-- Start of Material provided --

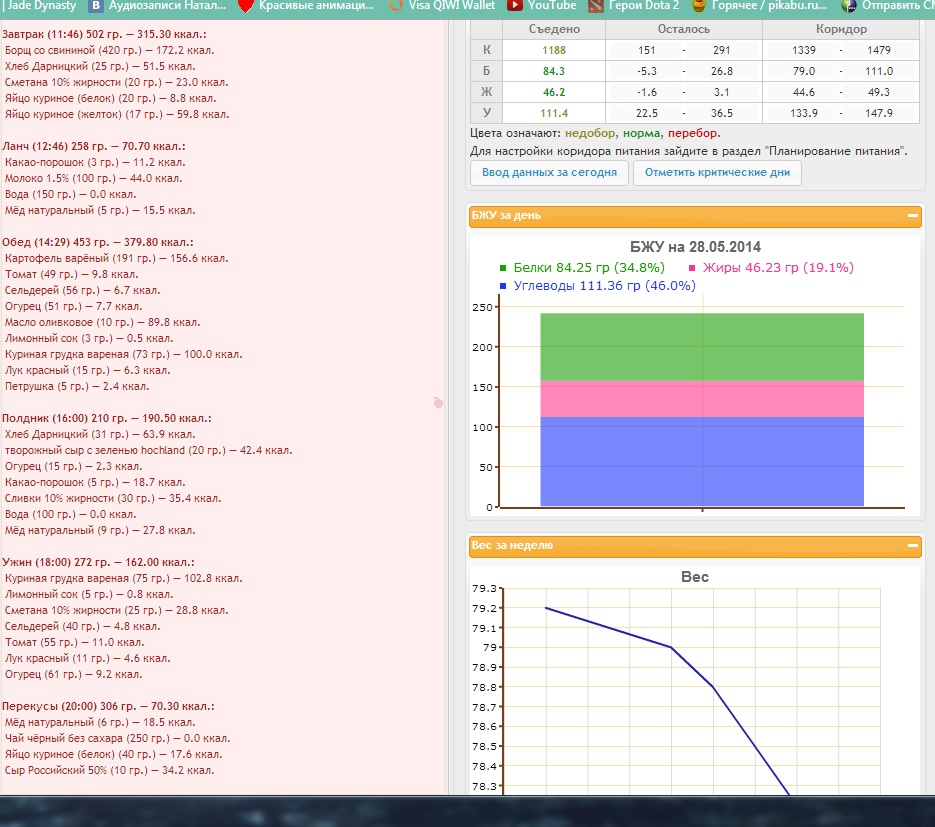The height and width of the screenshot is (827, 935).
Task: Click the YouTube bookmark icon
Action: click(x=515, y=6)
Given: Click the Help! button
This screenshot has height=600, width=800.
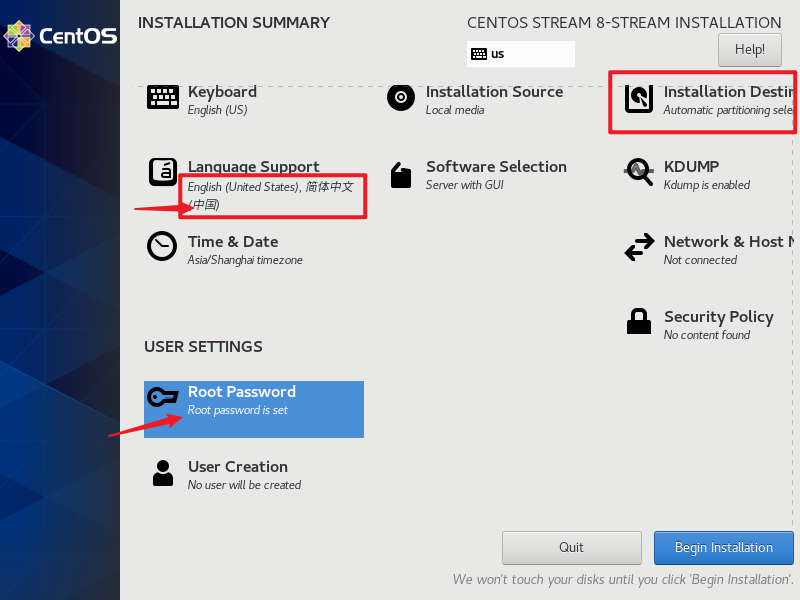Looking at the screenshot, I should tap(749, 49).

-- End of Material provided --

> _Instructions for the task_
Please copy every line of the rows above word for word, omitting the pictures.

> _Final answer_
The height and width of the screenshot is (827, 935).
Task: Click the YouTube bookmark icon
Action: click(x=515, y=6)
Given: Click the Help! button
This screenshot has height=600, width=800.
Looking at the screenshot, I should tap(749, 49).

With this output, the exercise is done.